In 1916, Stephen is reunited with Isabelle as a result of a chance meeting with her sister Jeanne, shortly before his battalion goes "over the top" in the Battle of the Somme. Upset by the encounter, he takes his fellow-officer Weir to a prostitute, but neither man is able to obtain satisfaction. Weir plays a much smaller role than he does in the novel. During the battle, Stephen is again wounded and loses many of his men; Firebrace and Weir are among the survivors.

Two years later, with the war drawing to a close, Stephen's men are preparing another mining expedition. He meets Jeanne, who tells him that Isabelle has died, but he also discovers that he has a seven-year-old daughter, Françoise, whose existence Isabelle had concealed from him. He is also disheartened by the death of his friend Weir, shot dead by a sniper. German miners, digging close by, lay a charge and Weir's men are unable to get out of the tunnel in time. Stephen and Firebrace are the only ones left alive, but their way out is blocked. They talk and share their experiences, Firebrace grieving for his dead son while Stephen confides in him that he has a daughter (in the novel, Stephen is unaware of the child's existence at this stage). Stephen finds some explosives and Firebrace, himself close to death, tells him how to lay them in order to blast their way out of the tunnel. Before Stephen completes the task, Firebrace dies. The explosion successfully clears a way out for Stephen, and he stumbles out of the mine to be confronted by two German soldiers, who tell him that the war is over.

Unlike in the novel, Stephen meets Françoise before the war is over and Jeanne implores him to be a part of her life; after the war he is seen showing up at Jeanne's house to be with her and his daughter.

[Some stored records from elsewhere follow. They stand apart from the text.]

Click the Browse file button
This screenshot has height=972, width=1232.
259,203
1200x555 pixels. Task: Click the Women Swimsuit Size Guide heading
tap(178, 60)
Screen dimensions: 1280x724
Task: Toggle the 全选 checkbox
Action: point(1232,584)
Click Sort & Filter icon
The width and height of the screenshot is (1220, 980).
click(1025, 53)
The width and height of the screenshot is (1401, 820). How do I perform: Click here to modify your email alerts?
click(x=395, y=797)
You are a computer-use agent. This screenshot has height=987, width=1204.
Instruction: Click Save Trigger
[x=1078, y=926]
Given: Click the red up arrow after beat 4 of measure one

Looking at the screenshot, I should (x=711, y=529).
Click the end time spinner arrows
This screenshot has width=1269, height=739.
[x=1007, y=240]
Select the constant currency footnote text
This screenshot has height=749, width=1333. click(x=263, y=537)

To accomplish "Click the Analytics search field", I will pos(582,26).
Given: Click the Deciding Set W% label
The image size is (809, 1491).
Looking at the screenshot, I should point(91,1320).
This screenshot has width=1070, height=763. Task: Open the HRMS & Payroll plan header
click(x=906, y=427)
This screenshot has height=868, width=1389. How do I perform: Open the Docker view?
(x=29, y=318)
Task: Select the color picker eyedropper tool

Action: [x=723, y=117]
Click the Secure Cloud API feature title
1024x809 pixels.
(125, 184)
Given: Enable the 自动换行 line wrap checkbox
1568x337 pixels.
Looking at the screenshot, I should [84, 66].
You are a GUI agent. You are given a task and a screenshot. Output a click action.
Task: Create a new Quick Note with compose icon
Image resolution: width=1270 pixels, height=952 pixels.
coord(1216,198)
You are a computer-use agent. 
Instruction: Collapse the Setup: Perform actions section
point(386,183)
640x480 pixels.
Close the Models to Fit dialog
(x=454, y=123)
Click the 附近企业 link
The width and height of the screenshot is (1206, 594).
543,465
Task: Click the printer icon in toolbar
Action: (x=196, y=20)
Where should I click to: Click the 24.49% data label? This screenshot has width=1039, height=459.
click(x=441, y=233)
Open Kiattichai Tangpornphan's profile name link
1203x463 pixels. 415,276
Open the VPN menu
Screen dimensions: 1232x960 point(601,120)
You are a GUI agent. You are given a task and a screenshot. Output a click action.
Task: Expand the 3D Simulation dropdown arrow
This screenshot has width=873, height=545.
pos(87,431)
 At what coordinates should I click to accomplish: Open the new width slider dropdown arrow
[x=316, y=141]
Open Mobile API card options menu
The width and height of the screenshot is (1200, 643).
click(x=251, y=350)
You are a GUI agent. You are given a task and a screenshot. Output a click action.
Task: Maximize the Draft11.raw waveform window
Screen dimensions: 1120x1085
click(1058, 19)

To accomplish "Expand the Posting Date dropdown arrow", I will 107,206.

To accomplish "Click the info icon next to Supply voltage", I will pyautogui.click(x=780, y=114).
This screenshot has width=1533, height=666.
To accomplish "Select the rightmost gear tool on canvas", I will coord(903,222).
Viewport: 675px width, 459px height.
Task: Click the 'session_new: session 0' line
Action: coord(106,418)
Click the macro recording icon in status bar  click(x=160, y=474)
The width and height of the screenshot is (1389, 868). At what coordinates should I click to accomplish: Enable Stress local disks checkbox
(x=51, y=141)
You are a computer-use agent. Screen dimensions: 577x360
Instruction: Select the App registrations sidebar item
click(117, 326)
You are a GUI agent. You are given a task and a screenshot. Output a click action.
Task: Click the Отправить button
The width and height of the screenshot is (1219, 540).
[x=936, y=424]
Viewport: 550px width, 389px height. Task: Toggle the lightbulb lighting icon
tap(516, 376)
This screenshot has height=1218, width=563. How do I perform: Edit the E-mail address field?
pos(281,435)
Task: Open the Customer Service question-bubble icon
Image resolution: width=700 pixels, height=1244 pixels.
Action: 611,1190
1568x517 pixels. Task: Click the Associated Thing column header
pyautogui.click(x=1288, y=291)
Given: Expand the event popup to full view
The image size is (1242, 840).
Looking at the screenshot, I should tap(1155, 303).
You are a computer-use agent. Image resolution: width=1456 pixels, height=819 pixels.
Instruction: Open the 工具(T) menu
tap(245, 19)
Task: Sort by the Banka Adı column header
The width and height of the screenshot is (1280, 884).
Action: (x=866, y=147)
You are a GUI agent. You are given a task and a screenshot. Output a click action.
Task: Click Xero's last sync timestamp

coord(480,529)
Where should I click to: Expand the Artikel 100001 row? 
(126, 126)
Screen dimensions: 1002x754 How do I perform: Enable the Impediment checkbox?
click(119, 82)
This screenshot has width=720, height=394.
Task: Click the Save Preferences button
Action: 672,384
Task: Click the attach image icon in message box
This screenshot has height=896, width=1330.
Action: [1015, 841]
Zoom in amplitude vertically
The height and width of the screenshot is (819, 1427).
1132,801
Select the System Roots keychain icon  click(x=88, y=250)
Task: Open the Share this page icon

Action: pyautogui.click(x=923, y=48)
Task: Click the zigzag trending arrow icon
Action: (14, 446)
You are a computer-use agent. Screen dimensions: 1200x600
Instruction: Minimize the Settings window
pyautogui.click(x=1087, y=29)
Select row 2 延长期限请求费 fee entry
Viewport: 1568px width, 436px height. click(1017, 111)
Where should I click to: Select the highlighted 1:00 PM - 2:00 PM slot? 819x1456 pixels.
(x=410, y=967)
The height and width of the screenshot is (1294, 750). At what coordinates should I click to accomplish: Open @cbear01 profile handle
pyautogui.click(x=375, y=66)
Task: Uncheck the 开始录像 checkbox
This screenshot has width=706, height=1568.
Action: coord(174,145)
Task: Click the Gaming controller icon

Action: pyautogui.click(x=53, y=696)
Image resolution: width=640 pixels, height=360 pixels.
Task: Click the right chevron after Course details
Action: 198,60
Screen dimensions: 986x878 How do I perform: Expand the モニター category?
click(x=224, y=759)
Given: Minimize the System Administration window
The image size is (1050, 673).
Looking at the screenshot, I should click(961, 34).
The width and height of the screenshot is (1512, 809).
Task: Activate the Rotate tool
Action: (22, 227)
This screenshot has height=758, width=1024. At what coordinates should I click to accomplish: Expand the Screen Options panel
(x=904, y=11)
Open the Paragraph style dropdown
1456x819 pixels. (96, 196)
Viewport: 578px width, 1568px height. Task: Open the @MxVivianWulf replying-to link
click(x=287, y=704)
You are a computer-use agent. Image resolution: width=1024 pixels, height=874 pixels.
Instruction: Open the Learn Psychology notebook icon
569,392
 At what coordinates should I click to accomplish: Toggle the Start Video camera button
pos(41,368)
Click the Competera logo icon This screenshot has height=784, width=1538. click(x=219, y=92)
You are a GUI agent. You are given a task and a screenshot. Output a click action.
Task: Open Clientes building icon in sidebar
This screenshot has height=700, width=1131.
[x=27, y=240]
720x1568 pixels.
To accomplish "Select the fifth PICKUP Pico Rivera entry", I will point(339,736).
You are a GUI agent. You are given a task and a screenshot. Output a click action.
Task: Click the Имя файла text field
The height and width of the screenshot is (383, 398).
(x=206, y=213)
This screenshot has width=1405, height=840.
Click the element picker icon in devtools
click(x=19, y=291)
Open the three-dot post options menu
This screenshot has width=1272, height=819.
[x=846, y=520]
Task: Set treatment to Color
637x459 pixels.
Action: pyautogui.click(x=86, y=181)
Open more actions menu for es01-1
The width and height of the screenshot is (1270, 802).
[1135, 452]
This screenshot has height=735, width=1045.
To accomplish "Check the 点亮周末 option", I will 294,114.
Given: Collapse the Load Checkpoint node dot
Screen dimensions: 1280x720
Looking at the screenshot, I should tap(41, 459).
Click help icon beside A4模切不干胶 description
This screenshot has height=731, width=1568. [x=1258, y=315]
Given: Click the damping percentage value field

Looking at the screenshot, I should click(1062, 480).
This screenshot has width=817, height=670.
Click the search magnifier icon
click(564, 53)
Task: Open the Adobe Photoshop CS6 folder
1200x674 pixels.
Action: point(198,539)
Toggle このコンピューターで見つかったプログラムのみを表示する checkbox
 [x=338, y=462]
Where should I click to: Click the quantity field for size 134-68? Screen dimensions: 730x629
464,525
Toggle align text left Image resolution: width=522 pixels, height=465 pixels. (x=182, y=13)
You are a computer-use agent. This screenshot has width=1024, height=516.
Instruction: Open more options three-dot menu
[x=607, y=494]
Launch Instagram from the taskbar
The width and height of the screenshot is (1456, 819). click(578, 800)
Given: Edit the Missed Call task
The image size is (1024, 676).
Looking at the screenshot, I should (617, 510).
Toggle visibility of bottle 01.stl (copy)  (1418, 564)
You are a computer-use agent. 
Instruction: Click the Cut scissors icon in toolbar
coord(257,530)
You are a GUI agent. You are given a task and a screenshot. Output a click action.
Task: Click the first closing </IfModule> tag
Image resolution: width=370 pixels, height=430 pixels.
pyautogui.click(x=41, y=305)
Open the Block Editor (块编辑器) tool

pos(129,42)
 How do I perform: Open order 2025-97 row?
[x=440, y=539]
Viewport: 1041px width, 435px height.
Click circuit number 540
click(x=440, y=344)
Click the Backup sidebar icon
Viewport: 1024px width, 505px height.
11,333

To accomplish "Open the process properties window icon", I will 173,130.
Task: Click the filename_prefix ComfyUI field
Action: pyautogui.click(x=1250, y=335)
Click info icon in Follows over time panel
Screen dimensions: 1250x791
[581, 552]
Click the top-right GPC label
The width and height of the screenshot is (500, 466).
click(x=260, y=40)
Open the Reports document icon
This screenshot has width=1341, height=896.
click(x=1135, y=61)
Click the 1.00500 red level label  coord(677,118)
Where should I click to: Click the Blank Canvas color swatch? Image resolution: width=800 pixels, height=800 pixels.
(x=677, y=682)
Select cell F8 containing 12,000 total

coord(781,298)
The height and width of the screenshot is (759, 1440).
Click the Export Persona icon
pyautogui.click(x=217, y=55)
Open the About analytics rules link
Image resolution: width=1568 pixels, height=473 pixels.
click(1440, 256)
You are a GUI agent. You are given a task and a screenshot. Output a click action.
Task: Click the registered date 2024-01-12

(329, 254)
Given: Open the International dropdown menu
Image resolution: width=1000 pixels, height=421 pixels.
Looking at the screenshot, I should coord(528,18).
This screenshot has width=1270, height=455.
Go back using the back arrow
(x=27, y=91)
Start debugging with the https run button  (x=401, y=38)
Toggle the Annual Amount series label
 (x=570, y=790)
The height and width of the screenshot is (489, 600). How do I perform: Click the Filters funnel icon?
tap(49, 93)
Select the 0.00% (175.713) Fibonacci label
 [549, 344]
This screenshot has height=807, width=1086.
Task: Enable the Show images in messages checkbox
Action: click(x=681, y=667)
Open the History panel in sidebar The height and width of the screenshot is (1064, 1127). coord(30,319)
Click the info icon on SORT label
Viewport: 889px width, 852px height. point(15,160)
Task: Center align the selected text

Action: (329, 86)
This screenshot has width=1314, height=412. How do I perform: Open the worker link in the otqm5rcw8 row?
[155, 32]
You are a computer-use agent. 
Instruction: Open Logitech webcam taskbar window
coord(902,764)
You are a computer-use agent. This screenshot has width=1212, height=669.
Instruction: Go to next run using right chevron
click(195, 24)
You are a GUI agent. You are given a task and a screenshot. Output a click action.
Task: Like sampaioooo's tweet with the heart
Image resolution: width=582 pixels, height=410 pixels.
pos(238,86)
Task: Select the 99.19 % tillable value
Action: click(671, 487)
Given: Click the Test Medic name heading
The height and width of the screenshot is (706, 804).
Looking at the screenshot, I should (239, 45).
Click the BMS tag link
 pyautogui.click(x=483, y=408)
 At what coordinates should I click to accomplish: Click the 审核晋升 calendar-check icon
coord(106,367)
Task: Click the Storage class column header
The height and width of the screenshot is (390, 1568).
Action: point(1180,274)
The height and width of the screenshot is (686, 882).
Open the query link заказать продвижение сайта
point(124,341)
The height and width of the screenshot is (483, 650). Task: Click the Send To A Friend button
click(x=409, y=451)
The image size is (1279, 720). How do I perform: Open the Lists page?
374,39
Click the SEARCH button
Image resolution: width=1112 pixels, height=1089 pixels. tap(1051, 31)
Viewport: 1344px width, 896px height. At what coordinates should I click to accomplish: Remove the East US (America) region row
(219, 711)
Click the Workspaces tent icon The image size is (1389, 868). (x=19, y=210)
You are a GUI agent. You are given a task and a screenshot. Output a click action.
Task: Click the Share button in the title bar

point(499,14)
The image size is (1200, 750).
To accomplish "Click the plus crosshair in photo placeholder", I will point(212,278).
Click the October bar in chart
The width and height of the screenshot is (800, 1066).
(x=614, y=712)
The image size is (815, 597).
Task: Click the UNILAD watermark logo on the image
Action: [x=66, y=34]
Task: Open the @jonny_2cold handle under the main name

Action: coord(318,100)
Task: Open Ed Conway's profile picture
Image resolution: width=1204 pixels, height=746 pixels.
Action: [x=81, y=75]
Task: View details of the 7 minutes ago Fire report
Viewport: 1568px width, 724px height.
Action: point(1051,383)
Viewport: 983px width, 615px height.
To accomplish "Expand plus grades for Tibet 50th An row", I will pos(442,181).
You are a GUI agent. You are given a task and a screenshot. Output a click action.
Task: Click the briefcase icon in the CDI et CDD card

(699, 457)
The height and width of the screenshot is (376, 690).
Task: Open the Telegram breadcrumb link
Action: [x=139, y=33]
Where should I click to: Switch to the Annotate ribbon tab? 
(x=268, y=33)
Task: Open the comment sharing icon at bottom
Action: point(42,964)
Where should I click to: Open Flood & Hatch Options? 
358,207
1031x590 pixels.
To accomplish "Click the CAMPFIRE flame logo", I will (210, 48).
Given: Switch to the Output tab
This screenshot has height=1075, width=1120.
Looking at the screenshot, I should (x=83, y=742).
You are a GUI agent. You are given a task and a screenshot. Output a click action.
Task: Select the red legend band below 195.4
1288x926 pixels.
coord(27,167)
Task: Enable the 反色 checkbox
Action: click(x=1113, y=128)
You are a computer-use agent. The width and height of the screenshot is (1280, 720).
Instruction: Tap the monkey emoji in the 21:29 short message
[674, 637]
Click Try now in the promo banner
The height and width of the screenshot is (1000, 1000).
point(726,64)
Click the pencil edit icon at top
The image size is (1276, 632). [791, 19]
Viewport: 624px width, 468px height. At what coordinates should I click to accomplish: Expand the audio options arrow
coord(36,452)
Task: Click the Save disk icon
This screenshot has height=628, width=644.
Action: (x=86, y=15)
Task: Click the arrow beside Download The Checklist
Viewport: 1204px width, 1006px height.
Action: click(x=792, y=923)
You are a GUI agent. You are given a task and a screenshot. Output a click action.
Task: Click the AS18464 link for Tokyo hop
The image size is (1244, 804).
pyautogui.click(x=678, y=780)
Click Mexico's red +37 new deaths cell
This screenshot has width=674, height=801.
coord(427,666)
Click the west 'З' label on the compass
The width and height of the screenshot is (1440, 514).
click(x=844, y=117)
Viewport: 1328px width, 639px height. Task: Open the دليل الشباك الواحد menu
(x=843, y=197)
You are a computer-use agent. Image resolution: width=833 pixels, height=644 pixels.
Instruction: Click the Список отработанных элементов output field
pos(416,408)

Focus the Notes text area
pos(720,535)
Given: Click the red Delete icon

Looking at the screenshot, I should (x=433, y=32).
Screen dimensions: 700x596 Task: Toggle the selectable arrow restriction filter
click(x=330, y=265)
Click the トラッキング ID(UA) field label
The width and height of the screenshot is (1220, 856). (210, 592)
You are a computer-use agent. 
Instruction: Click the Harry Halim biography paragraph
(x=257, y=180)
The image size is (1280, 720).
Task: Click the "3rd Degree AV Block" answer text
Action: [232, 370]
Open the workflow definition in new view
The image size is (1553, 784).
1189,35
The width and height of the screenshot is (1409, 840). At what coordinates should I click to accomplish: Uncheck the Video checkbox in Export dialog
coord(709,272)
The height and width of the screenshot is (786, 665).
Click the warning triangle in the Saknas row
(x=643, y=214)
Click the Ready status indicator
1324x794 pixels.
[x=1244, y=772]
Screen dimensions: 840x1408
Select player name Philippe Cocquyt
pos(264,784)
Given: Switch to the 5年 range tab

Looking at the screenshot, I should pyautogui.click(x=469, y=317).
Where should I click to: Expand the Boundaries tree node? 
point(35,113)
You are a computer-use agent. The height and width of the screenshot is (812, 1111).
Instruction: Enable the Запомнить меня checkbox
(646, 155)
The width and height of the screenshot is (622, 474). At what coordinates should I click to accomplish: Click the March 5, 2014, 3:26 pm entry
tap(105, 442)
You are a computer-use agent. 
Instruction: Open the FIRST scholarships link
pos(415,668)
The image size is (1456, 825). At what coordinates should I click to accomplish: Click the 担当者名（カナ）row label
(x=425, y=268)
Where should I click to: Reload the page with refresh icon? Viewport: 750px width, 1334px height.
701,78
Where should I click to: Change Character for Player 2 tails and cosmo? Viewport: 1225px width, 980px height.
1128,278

Whereas in the novel Stephen is terrified of birds, the television adaptation does not explore this, although birdsong is frequently heard.

==Cast==

- Eddie Redmayne as Stephen Wraysford
- Clémence Poésy as Isabelle Azaire
- Laurent Lafitte as René Azaire
- Clara Grebot as Lisette Azaire
- Maxime Roussel as Gregoire Azaire
- Joseph Mawle as Jack Firebrace
- Matthew Goode as Captain Gray
- Richard Madden as Weir
- Anthony Andrews as Colonel Barclay
- Marie-Josée Croze as Jeanne Fourmentier
- Thomas Turgoose as Tipper
- George MacKay as Private Douglas
- Rory Keenan as Brennan
- Daniel Cerqueira as Shaw
- Sean McKenzie as Turner
- Matthew Aubrey as Byrne
- Abraham Belaga as Lebrun
- Océane Bersegeay-Holliday as Françoise

==Episodes==

| No. | Title | Directed by | Written by | Original release date | U.K. viewers (millions) |
| 1 | "Episode 1" | Philip Martin | Abi Morgan | 22 January 2012 | 7.01 |
France, 1910, and Englishman Stephen Wraysford arrives to work at the textile factory of the Azaire family, only to fall desperately in love with his host's wife Isabelle. Before long, the pair begin an illicit and all-consuming affair, with huge consequences for them both.
| 2 | "Episode 2" | Philip Martin | Abi Morgan | 29 January 2012 | 6.16 |
As Stephen recovers from his injuries, he continues to be haunted by memories of his affair with Isabelle – and while he and his men prepare for a major offensive at the Somme, he unexpectedly meets his former lover again. However, she is unable to explain why she left him, throwing him into a state of turmoil before the battle.

==Production history==
Working Title held the screen rights to the novel for many years, but were quoted as saying "there is something afoot" after Faulks' 2007 commission to write a new James Bond novel.

Shooting of war scenes took place near Gyúró, Hungary. Remains of the set can be seen on Google Maps.